Wot? No Calculator? When students find out that they will not have access to a calculator on the MCQ section of the AP chemistry exam, they are often horrified. This speaks of course, to the bigger question of the reliance upon calculators in general, a point that I do not intend to address here.
So, how can we alleviate the stress that might actually impair AP chemistry, MCQ exam performance? Even though some of these hints bleed over into general good advice about mathematical operations, and the AP chemistry exam as a whole, (and are not necessarily all about not using a calculator per se), they all should prove to be useful.

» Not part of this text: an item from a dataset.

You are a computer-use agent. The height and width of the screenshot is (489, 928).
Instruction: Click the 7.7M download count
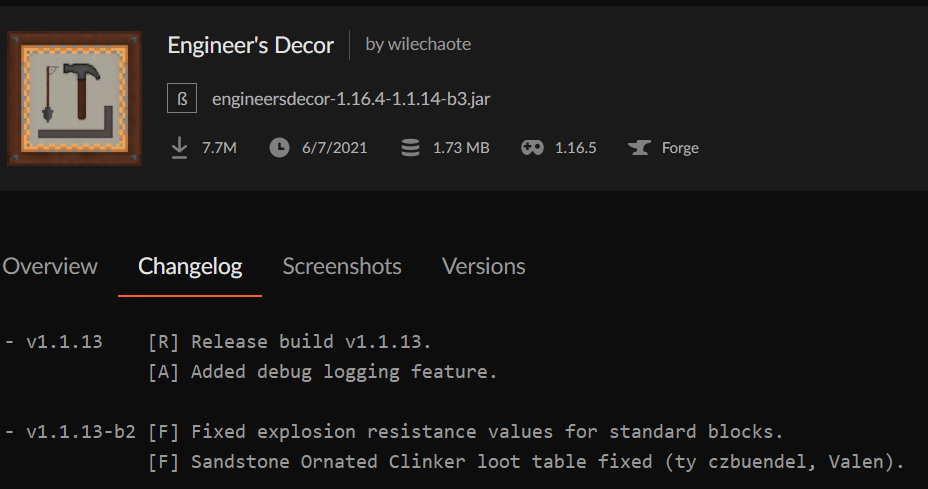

Use only MCQ’s that are non-calculator based. Easier said than done, and I am guilty of not taking my own advice here, but every new MCQ that I write is designed to be answered without a calculator. It takes time to build that bank, but ultimately it will make things better.
Ensure the kids are proficient at estimation. For example, if, in a given calculation, P V = n R T boils down to;
(2.881) (1.99) = (x) (0.08206) (298)
then that’s really close to (3)(2) = (x)(0.1)(300) which is 6/30 = 0.2. Although exactly 0.2 is not likely to be an answer, answer choices will be given in such a way where it should be obvious which one is the correct one.
Teach the basic mechanics of logs and ln. Look, I’m no math teacher, and if I tried to be one it would be a bloodbath. Also, as far as I am concerned, “log” (or ln) is no more than a button on the calculator, but if students know that -log (1.0 x 10-6) = 6, and that -log (1 x 10-5) = 5, then they should know that without the use of a calculator the pKa of an acid with a Ka of 2.5 x 10-6 is somewhere between 5 and 6. Such knowledge is very handy when selecting acids to be used in certain buffer situations, e.g., the (previously NON-calculator FRQ) 1992, 6.
Also, given the sheer obsession with Q that the CB/TDC are showing these days, it’s very important to know what the consequence of the relative sizes of the numerator and denominator of Q are when ln is applied, i.e., the ln of Q’s > 1 are positive and the ln of Q’s < 1 are negative.
Encourage the kids to ask, “Does that number make sense?” This is good advice for both calculator based stuff, and non-calculator based questions. For example, when calculating the pH of any acid, that pH better be below 7 (assuming 298 K), otherwise something has gone horribly wrong.
Make sure the students know the basics of exponents, i.e., multiplying, add; dividing, subtract; square rooting, half the exponent; 10-6 < 10-5 etc. See #45, 1999 and #65 and #66 from 1989 for a good examples of such.
Reiterate the difference between the mathematical consequences of merging equations in terms of ∆H and K. i.e., add ∆H’s but multiply K’s; change the sign of ∆H but use the reciprocal of K; double ∆H but square K; halve ∆H but square root K.
Watch out for different values of R. See this.
Dimensional analysis. Honestly, I’m not a fan of dimensional analysis, period, but it may help to make sense of those non-calculator MCQ’s that show “set-ups” e.g., #35 from 1999.
Armed with these tools, multiple-choice questions should be a little easier for mathematically challenged students, despite this fact.